Riddle: What do you call a beast configured like a kilocore only it's a MEGAcore?
A single Power PC processing core hooked up to an FPGA.
Which requires the hapless software programmer to also be a logic designer. Which degenerates to a situation where you have no software traction, and therefore no apps, and therefore no customers, and therefore no real product. Just a really cool idea that doesn't quite fly.
on a side note i really think its the right time for "kilocore" Michael O'Brien, tranputer/XMOS pioneer dave may, and ARM Inc to get together with some VC and make a mass produced ARM A15/ Mali T600 based Achronix FPGA on the 22nm or lower Intel Process ASAP ;)

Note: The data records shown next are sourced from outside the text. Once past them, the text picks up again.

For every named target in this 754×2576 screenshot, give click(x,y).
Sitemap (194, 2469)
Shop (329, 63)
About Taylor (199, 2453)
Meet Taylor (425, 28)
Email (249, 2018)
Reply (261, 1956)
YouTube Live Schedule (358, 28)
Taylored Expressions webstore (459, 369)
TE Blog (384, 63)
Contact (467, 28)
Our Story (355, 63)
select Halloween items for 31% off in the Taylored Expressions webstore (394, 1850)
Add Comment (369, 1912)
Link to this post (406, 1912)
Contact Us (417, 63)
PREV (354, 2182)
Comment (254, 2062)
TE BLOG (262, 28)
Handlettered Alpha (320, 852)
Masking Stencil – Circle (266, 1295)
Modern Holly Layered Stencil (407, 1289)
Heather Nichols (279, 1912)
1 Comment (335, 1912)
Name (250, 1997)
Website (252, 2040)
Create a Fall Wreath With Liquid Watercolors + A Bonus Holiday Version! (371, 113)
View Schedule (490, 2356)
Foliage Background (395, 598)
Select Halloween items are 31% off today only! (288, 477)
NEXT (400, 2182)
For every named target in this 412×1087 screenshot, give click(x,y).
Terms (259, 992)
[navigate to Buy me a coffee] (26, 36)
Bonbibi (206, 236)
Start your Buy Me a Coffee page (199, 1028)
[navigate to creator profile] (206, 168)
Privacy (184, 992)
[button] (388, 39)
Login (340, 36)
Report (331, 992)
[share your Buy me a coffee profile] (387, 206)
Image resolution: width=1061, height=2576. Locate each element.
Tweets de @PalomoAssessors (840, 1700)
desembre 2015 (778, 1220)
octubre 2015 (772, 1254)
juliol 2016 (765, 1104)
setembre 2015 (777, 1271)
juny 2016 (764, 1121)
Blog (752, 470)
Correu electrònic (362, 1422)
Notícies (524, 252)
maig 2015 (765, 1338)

Don't forget Martin Marietta with their Geometric Arithmetic Parallel Processor (GAPP) in 1988. A large circuit board held 32,000 processors as I recall. It supported a Single Instruction Multiple Processor (SIMP) approach. Great for working on images after the initial overhead of clocking in the data from an edge.
Plurality's HyperCore developed a many-core design not only for wireless inftastructure.
Although not successful yet in producing a maketable product, it proposed a holistic solution for programming model and hardware that programmers liked and silicon could handle.
I believe message passing for massively parallel machines is not usefull. Here is another one who tries.
Ultimately surely the general purpose model has to be similar to that used by multiple computing nodes hanging off the Internet, but writ small on a single die.
For now the likes of Intel and ARM want to keep everything coherent and synchronized but my instinct tells me that cant work as you go to scores of core except in certain very tightly controlled applications.